Here’s an error that no developer wants to see in their Postgres server logs: server process was terminated by signal 11: Segmentation fault. When our team was paged about one of our Postgres clusters crashing with this error, we were quite surprised, and quickly activated our incident response. The failing cluster was a new workload freshly deployed on our reliable internal Postgres-on-Kubernetes platform. What could possibly be causing this new and scary failure mode? Why was Postgres crashing with segmentation faults?
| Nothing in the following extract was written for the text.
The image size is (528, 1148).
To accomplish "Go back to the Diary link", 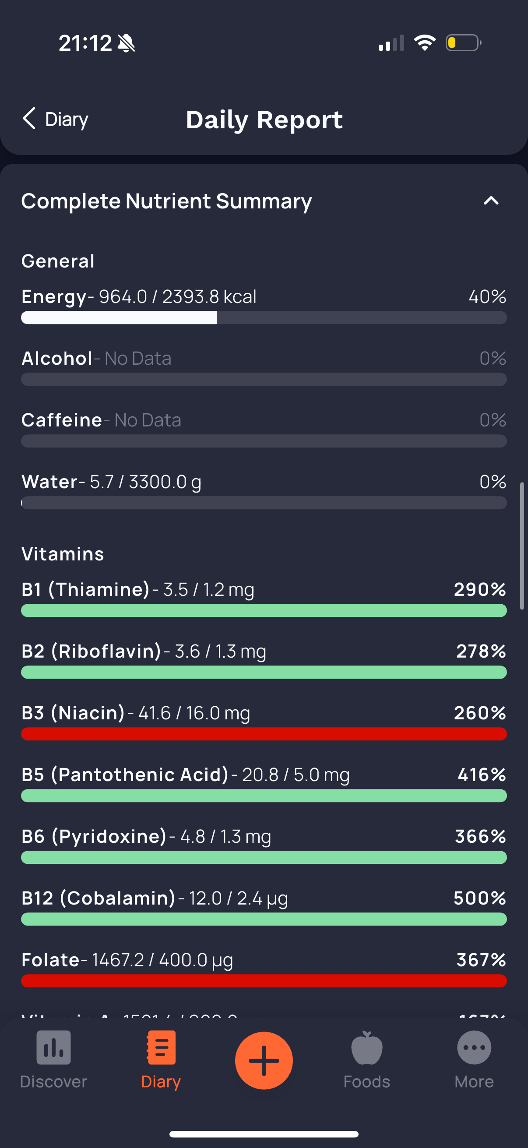I will 67,119.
The problem was manifesting on multiple EC2 nodes, so we quickly ruled out hardware issues. We had core dumps from the crashes that appeared corrupted but provided little hint as to why. Looking more broadly, we correlated our query logs and pinpointed a query pattern that was occurring right before each crash. Following this lead, we jumped into a psql terminal to test the suspicious query and indeed found that running it triggered a segfault. We were taken aback to discover that we had a Postgres cluster—up to date with the latest minor version—that was crashing after running an innocuous-looking “query of death”!
Ultimately, by successfully isolating and debugging the crashes down to the assembly level, we were able to identify an issue in Postgres JIT compilation, and more specifically a bug in LLVM for Arm64 architectures. This post describes our investigation into the root cause of these crashes, which took us on a deep dive into JIT compilation and led us to an upstream fix resolution.